There is a lot of confusion these days as to what is really considered “cloud.” Although a number of the technologies that make up cloud computing have been around for many years, only in the last few have they been grouped together under the label “cloud.” Still, the two characteristics that these technologies share are:
- Being sold as a subscription. Cloud services are typically sold as a subscription. Similar to the way cell phones are billed, you typically “subscribe” to some basic set of usage (or in some cases, there is no requirement for a base subscription) and are charged for overages in a given billing period.
- Having no premise equipment. Also typical to all cloud services, most if not all of the service is provided by resources accessed via the Internet (and there’s the origin of the “cloud” moniker, since the Internet is typically represented on network diagrams as a cloud).
There are a number of services that fall into the cloud computing area, but in a nutshell, cloud computing can be broken down into three major types of services:
Infrastructure as a Service
IaaS is what the majority of technical people think of when someone says “cloud.” This service typically consists of a subscription for the use of one or more of network bandwidth/data transfer, CPU, and memory and disk storage. There may be multiple levels of performance for each resource (e.g., SSD disk vs.standard magnetic media, high speed networking) offered by a service provider for use by a broader range of potential customer base.

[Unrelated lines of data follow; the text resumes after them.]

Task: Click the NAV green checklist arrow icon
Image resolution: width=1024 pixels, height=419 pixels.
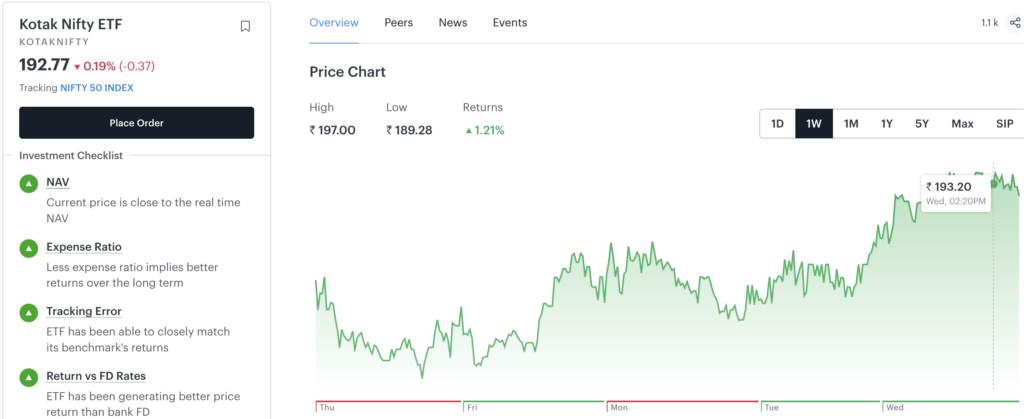Action: [x=29, y=184]
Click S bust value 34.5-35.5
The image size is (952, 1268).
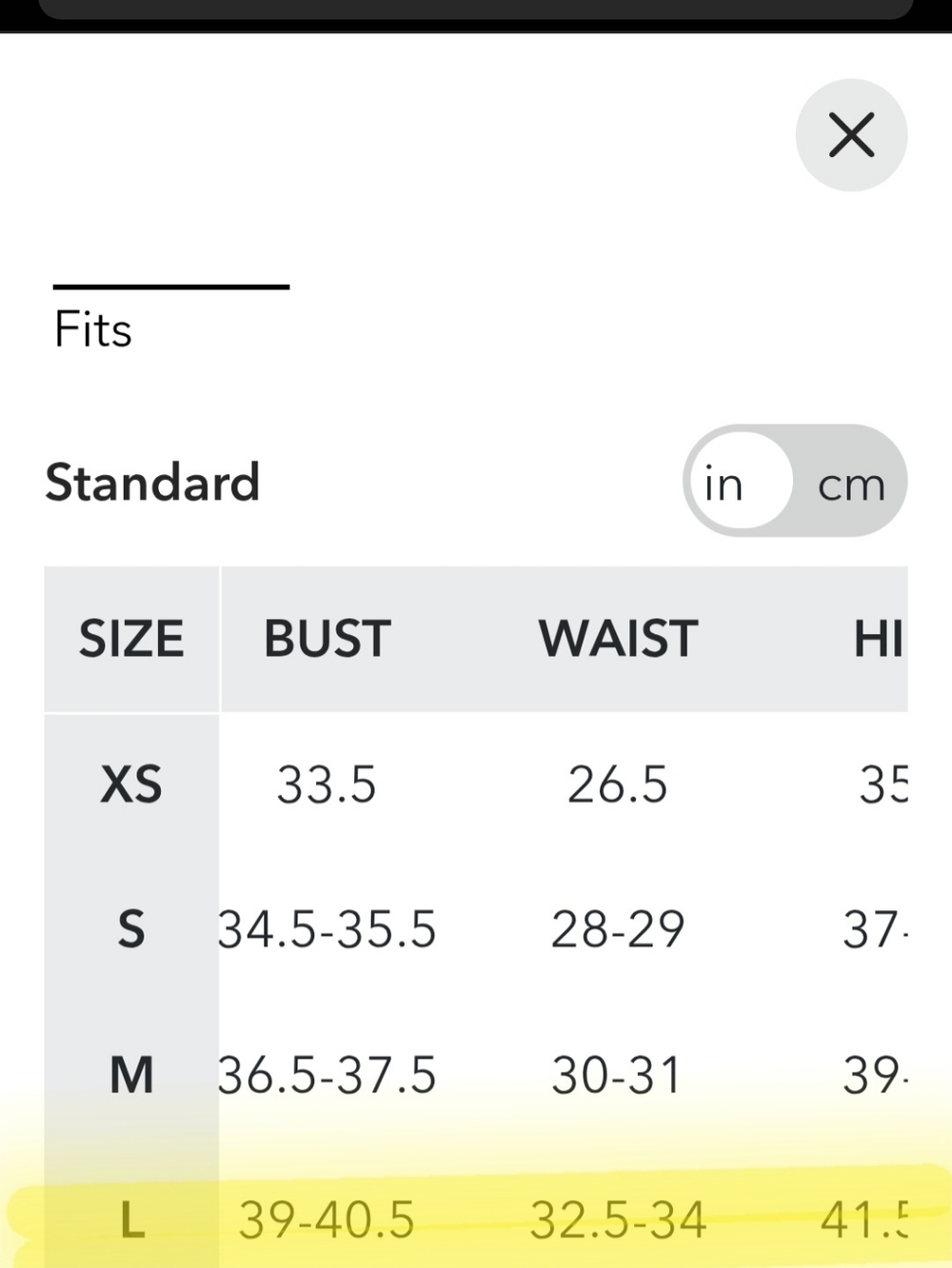327,929
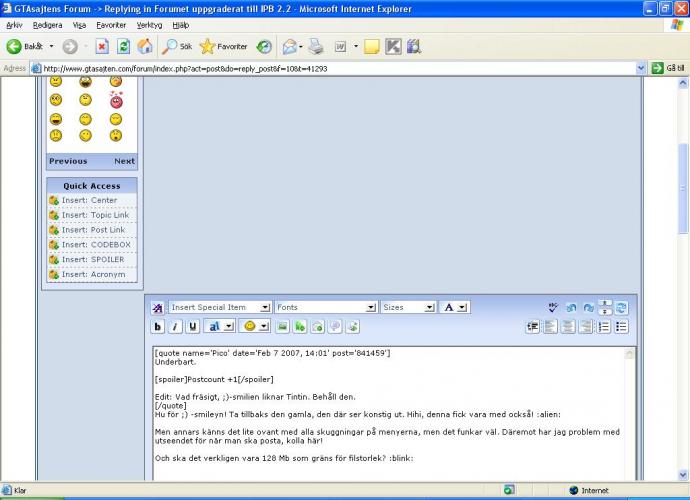Viewport: 690px width, 500px height.
Task: Click the Next link under smilies
Action: pyautogui.click(x=124, y=161)
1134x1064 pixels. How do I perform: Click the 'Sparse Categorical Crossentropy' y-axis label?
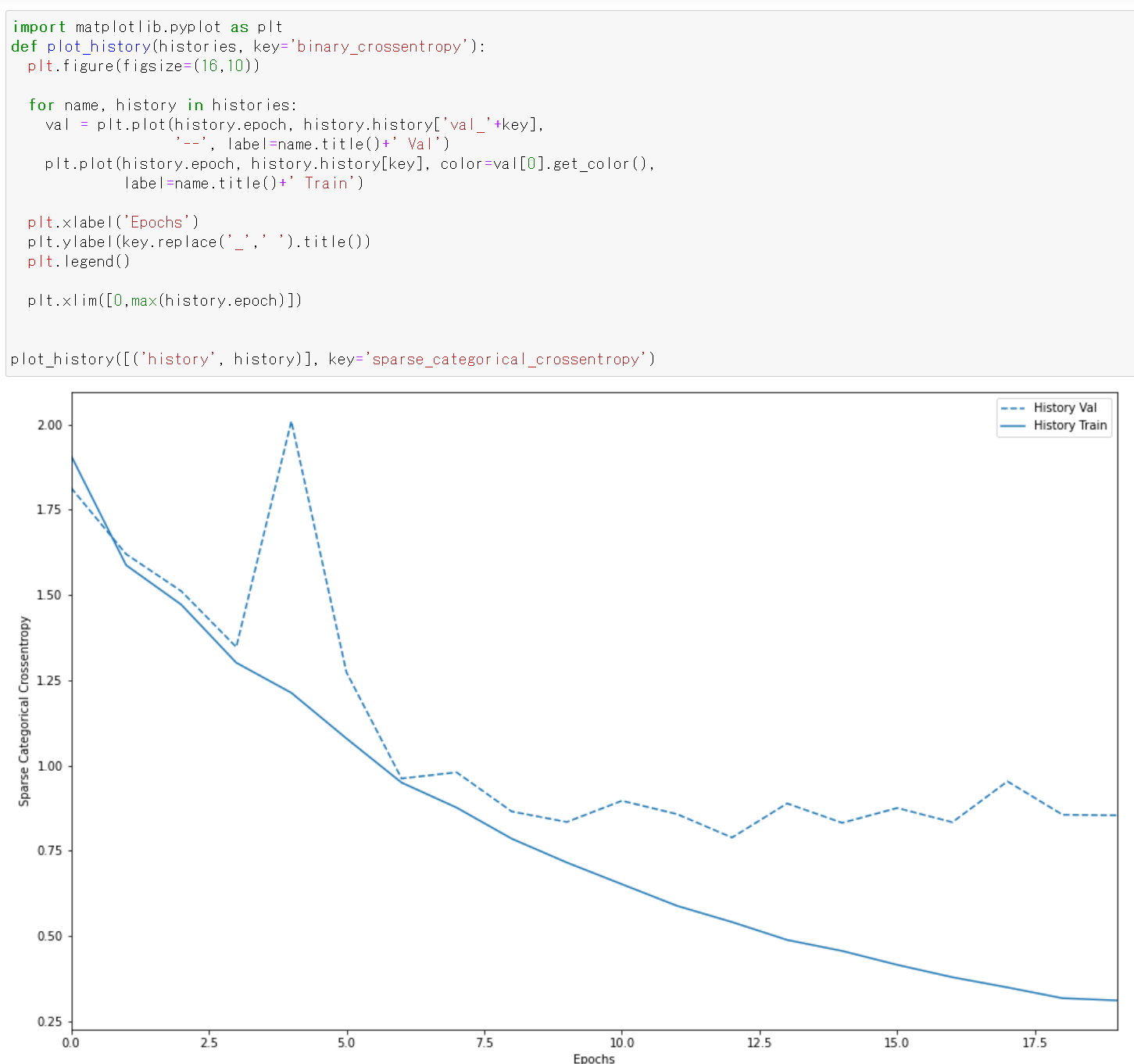click(24, 711)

ServerCentral’s IaaS interface
Platform as a Service
PaaS is a level above IaaS. It removes much of the complexity of system management. This type of offering is where the service provider delivers a preconfigured environment and/or application for systems to run in. This may include technologies like database systems (Oracle, MySQL), application environments (Java) and application services (IDEs). The common thread for PaaS is that it removes the user from the details of installing, configuring and maintaining the system so they can concentrate on building their business logic.
Salesforce1 Platform PaaS
Software as a Service
SaaS is another “go to” when people think of cloud computing. This service is where a provider offers a single or closely related group of applications as a subscription. Some of the advantages that SaaS provides over conventional software installations are:
- No need for software management/maintenance by customer. The service provider typically manages backups, upgrades, capacity, etc., eliminating the need for local IT resources to perform these functions.
- Highly configurable. Most SaaS systems are much more highly configurable and allow customizations without having to change the underlying (shared) software installation.
- Open integration. Many SaaS systems, as they don’t have access to the customer’s premise data, offer one or more application programming interfaces (APIs) to integrate with third party systems.
One of the large drivers of SaaS is that smaller companies can afford access to complex technology without a large capital expense up front for hardware or staff to install and manage the resources.
Basecamp’s project management SaaS
There are a number of other related mixed and sub categories of cloud computing, but anything that’s truly cloud has the two basic features mentioned at the start: they are sold as a subscription, and they are offered—wholly or in part—using remote resources managed by the service provider.